By Rachel Blood
I sat in a dark Mounds View theater with my roommate at my side crunching popcorn, some annoying kid in the front row loudly explaining what was happening to his companion and the armrest of my seat digging into my side.
That probably doesn’t give you the image of a perfect movie theater experience, but it was one of the best nights of my life.
Watching Shang-Chi and the Legend of the Ten Rings, I could see myself reflected in the warriors on screen. I could be that badass—one of the sword-swinging, bow-wielding Asians slaying CGI monsters of darkness.
That was new.
I’m a die-hard Marvel enthusiast, but superheroes never have my trademark dark hair and light skin and almond eyes. In the classic middle school thought game of “which superhero would you be,” the only one with dark hair was Gal Gadot’s Wonder Woman, and DC is just inferior to all things Marvel, so it seemed irrelevant regardless.
For someone whose whole life has been dictated by stories, both on the page and on the screen, never seeing myself in the media hurt.
I never even realized it.
Until now.
In terms of Asians, Hollywood is not diverse. I realized this when I watched Crazy Rich Asians and Shang-Chi back-to-back and saw most of the same actors in each. There’s a small pool of Asian actors who actually get a shot in Hollywood, and when a movie centers around Asian culture, they have to pull out all the stops. Shang-Chi focuses on Chinese characters, but not all the actors are Chinese. Most people can’t tell different Asian backgrounds apart.

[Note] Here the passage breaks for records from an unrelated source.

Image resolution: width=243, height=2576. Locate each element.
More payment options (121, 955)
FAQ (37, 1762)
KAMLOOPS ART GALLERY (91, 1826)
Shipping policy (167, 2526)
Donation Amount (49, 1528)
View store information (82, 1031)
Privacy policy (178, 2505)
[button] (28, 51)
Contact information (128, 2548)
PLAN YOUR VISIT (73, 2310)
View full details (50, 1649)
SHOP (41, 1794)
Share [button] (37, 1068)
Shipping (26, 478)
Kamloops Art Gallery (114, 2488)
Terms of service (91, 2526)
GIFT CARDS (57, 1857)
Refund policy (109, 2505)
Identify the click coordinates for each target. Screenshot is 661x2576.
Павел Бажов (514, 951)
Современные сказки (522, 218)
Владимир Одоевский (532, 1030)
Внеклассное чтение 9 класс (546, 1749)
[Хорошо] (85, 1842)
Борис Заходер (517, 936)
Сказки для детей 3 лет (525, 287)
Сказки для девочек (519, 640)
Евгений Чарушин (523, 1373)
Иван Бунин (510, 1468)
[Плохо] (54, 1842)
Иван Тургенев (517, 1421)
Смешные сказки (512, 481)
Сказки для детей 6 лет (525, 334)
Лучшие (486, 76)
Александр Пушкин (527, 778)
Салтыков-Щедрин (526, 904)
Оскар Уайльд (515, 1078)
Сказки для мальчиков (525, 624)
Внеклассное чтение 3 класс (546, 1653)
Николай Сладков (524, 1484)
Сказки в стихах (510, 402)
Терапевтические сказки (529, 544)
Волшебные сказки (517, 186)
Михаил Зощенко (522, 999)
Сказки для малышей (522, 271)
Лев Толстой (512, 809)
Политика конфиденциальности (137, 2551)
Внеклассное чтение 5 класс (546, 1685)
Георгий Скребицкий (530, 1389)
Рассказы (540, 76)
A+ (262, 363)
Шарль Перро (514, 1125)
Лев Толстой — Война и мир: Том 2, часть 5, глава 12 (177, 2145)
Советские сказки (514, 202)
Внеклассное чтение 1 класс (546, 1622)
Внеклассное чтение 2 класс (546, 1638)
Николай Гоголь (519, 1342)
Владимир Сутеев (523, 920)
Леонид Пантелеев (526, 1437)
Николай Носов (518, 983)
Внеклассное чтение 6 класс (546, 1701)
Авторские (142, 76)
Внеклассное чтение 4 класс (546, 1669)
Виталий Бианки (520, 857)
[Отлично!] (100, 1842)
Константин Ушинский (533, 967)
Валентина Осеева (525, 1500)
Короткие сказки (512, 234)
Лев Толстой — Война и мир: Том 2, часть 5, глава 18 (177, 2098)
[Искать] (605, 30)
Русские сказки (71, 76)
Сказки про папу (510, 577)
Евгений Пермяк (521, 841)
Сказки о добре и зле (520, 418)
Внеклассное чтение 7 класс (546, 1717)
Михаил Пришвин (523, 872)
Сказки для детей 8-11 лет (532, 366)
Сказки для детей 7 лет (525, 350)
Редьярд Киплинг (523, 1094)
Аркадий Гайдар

It’s like the second grade birthday party where every little girl inevitably decides which of her friends is which Disney princess. I was always Mulan – not Chinese, but what other options were there? It’s like automatically being compared to Cho Chang from Harry Potter.
Everyone with even a speck of good taste loves Dr. Strange’s iconic sidekick, Wong. And everyone whose opinions matter agrees that Simu Liu’s portrayal of Shang-Chi is phenomenal. But that wasn’t what stuck out to me in this one. It was Awkwafina.
Half Chinese and half Korean, Awkwafina’s Katy character drives busses into garbage trucks and demonstrates a level of badassery I aspire toward. I looked at her on the screen and saw long, dark hair, light skin, eyes that aren’t lidded as heavily as all the white girls. Then she whipped out a bow and shot a giant dragon through the throat.
Rachel Blood is not a badass.
She felt like one once when a high schooler asked for her number and she shot back, “Why, need a babysitter?” She hasn’t felt that cool since.
Rachel Blood can barely drive her little Nissan around tight corners without hitting the curb. So when Katy drove a bus into a garbage truck while a war was being waged in the backseat, I wanted to be her.
Asian characters are stars only when Hollywood decides a movie revolves around their Asianness, like their Meyers-Briggs result is “Asian” instead of “INFJ.” But Shang-Chi made strides that have needed to happen for ages, and sitting in that theater with a cardigan haphazardly tugged over my shoulders, I felt so seen.
There’s a scene where Katy sits at a table with Shang’s father, who asks Katy what her Chinese name is. She looks to Shang for help and then spits out some random two-syllable name that has no relation to “Katy.” That was relatable. That was an Asian American separated from her heritage and unsure of how to tread the unfamiliar terrain that came with meeting a “real” Asian family. That was me.
The same thing happened with Crazy Rich Asians’ Rachel Chu. Same name, same status as an Asian American who very much leans into the American side.
I don’t have a Korean name. If an immortal Asian assassin sat me down with a bowl of noodles and asked me for my Asian name, I’d probably panic and say Raichu and hope that he wouldn’t realize that’s just a Pokémon I thought was cute. Nobody in my family speaks Korean at all, but I can ask you if I can pet your dog in Spanish.
I don’t know much about Korean culture or any Asian culture in general, but that was never the problem. It was that I didn’t have a Marvel character to dress up as for Halloween in fifth grade. It was that if, for some insane reason, I ever wanted to be an actress, there wouldn’t be any characters from the comics that I could accurately portray.
Marvel is taking the leaps that all of Hollywood should have taken years ago. With Gemma Chan taking a lead role in The Eternals following Simu Liu’s kickass performance in Shang-Chi, Wong’s Dr. Strange tie-ins and Chloe Bennet’s role in the Netflix series Agents of S.H.I.E.L.D, I have choices when someone asks me which Marvel character I am.
The film industry has a long way to go. I want to see Asian actresses actually representing the heritage that their characters have. I want to see a main character who just happens to be Asian and never feels the need to address it. I want my future kids to be able to be Marvel characters for Halloween, because you bet I’m going to sit them down and make them watch every movie in release order.
We aren’t there yet. But it’s a start.